## Requirement
Starting at the line that contains "You are a computer-use", transcribe every remaining line of the data below exactly, and omit all pictures.

## Records to use
^^^^^^^^

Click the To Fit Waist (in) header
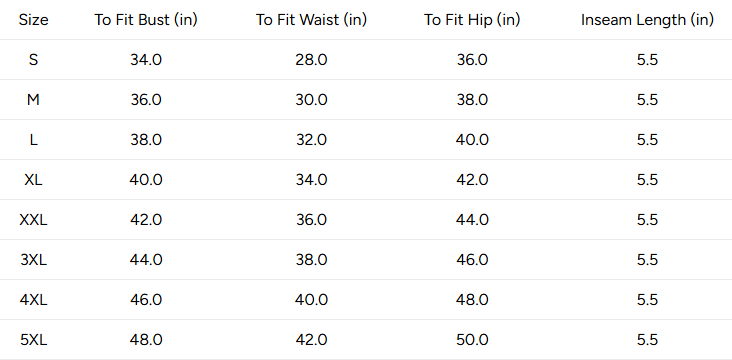 (311, 20)
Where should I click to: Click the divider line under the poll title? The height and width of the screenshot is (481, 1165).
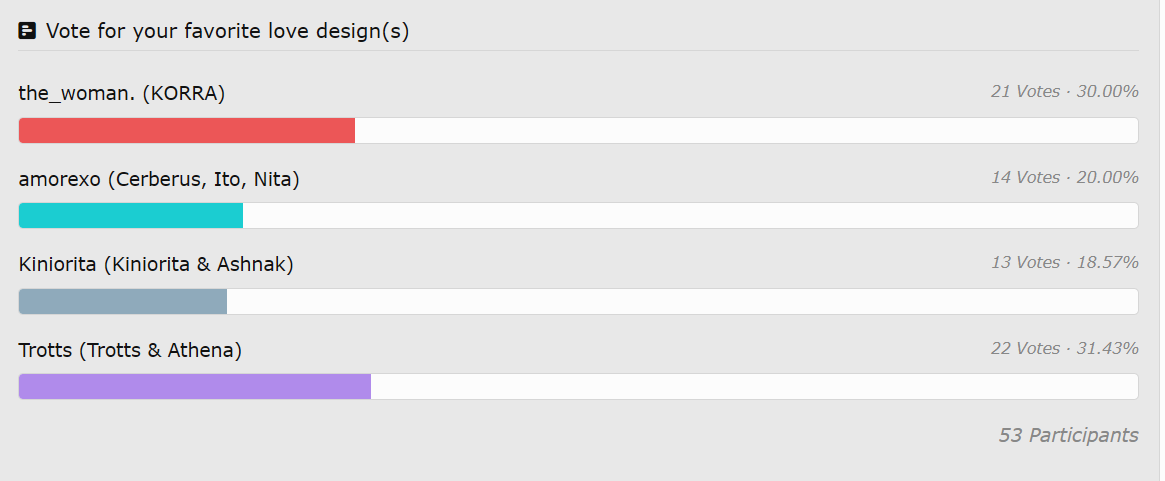pos(578,51)
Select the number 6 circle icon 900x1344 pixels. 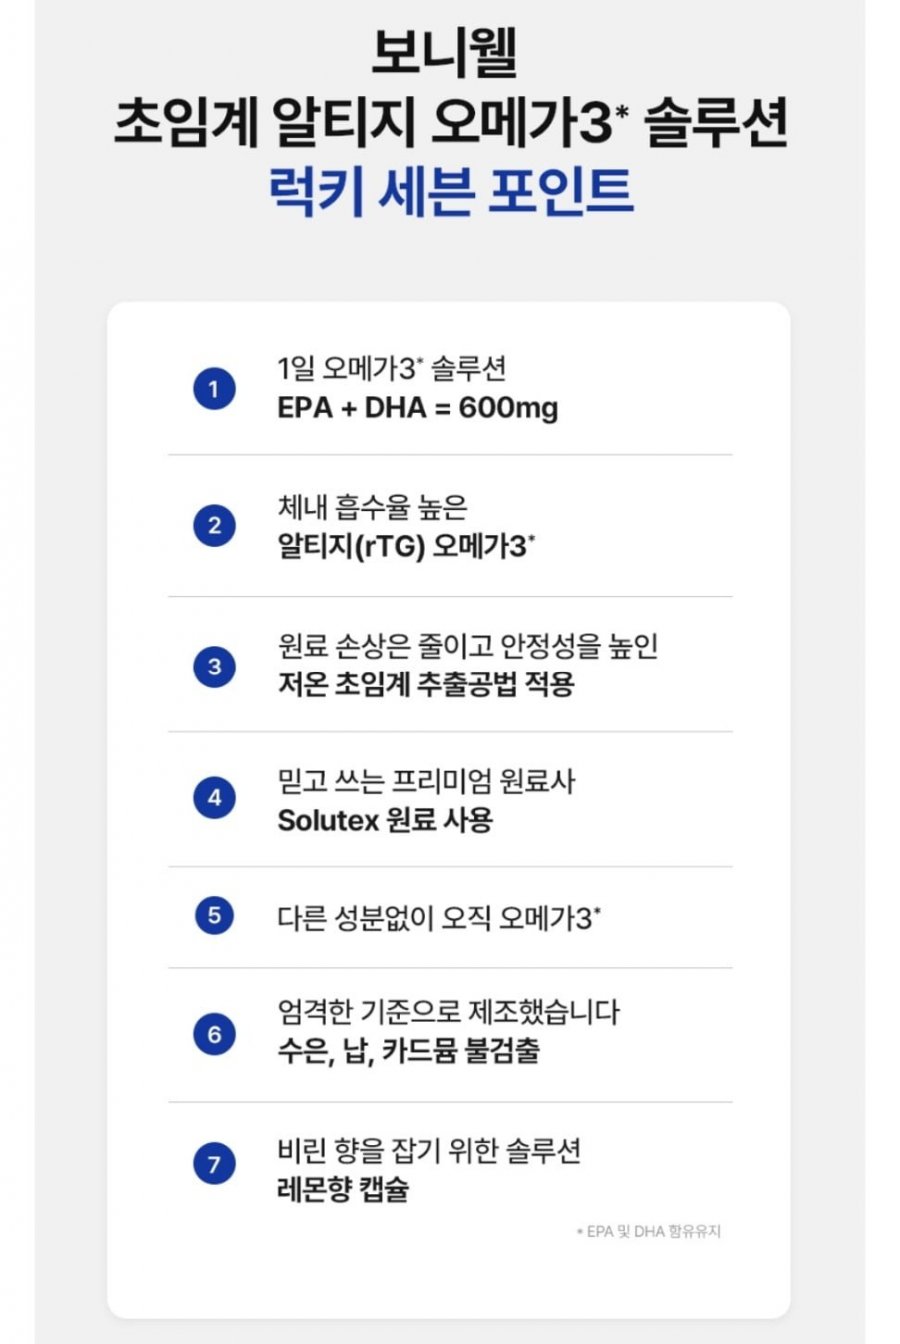pos(214,1034)
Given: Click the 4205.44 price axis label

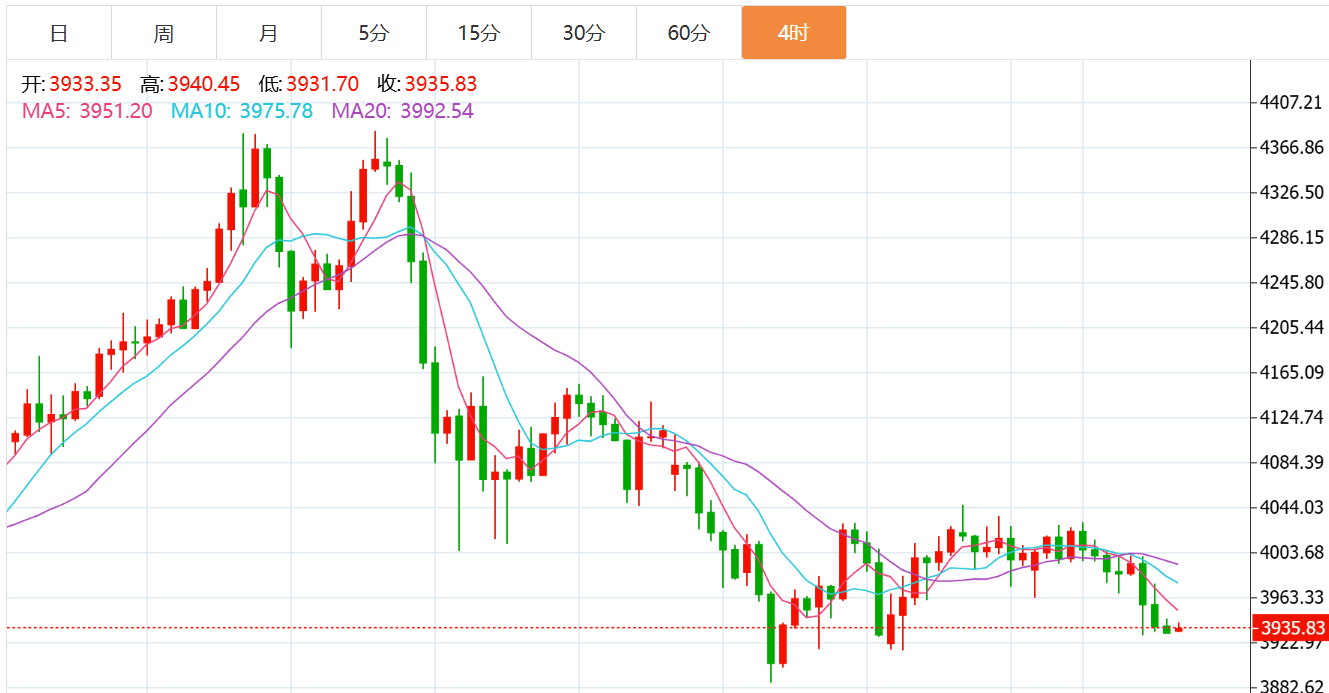Looking at the screenshot, I should tap(1291, 327).
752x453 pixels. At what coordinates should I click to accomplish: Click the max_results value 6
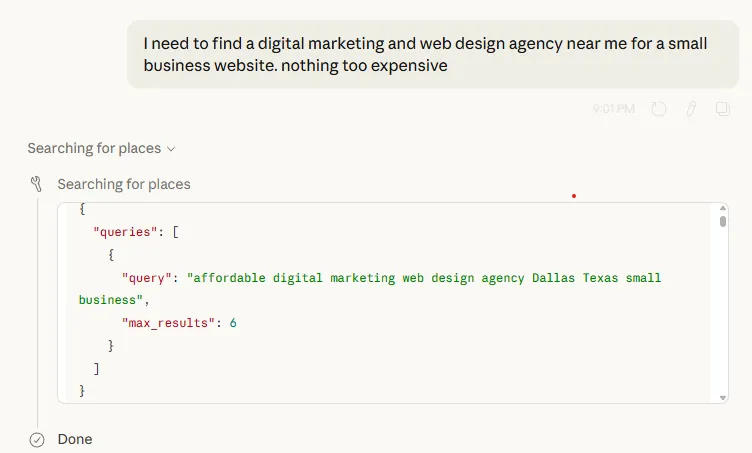pyautogui.click(x=232, y=323)

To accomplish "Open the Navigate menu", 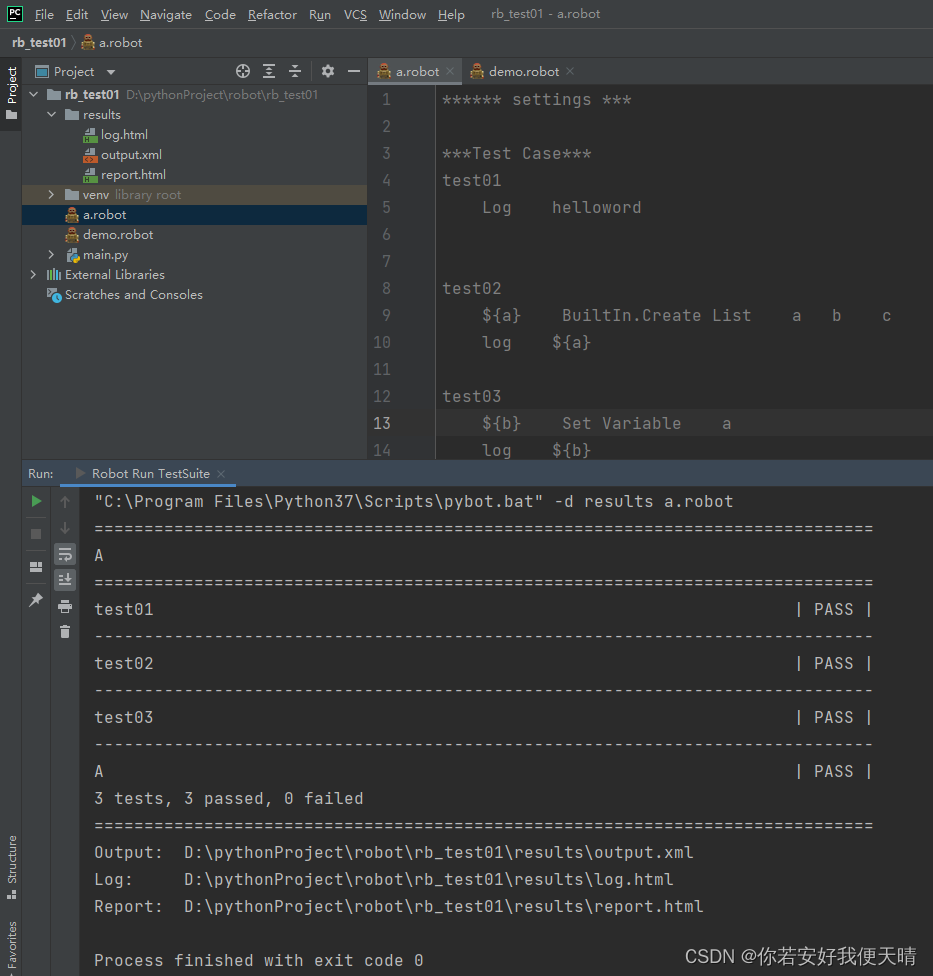I will pos(165,14).
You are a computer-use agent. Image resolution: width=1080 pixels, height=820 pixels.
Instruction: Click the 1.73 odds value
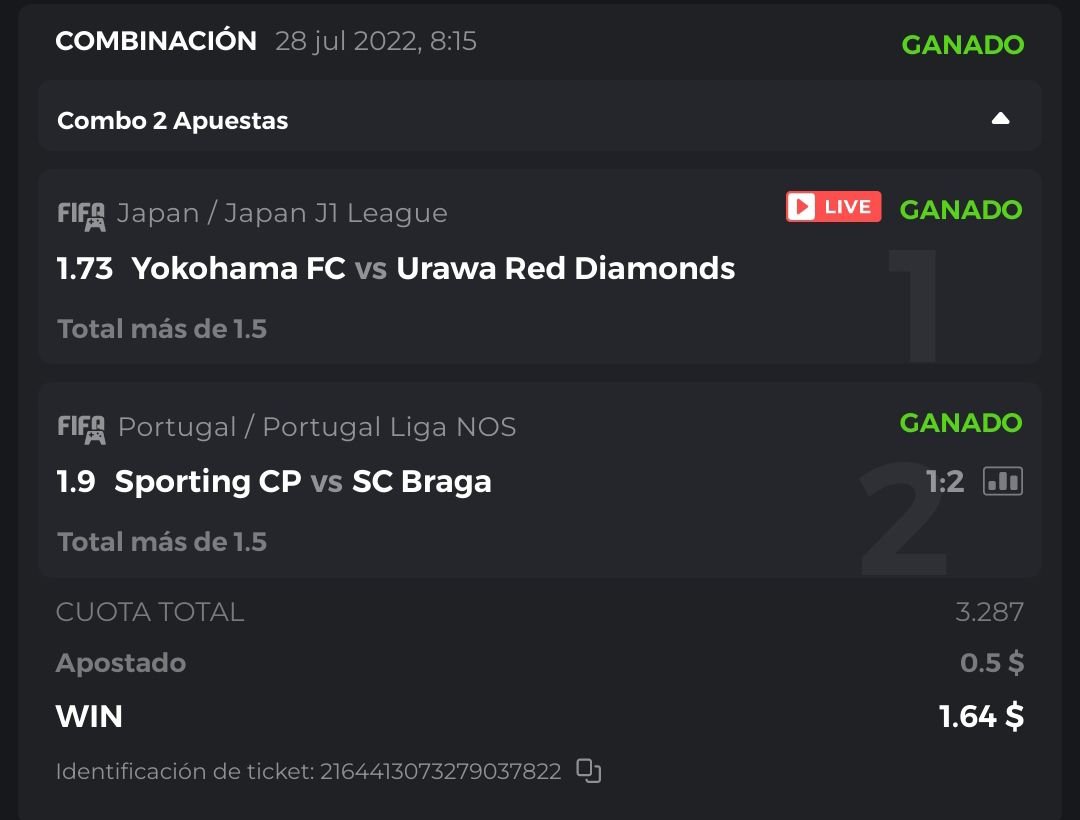[x=85, y=268]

^^^^^^^^

## Solution below
You are a computer-use agent. Image resolution: width=1080 pixels, height=820 pixels.
Instruction: Click the 1.73 odds value
[x=85, y=268]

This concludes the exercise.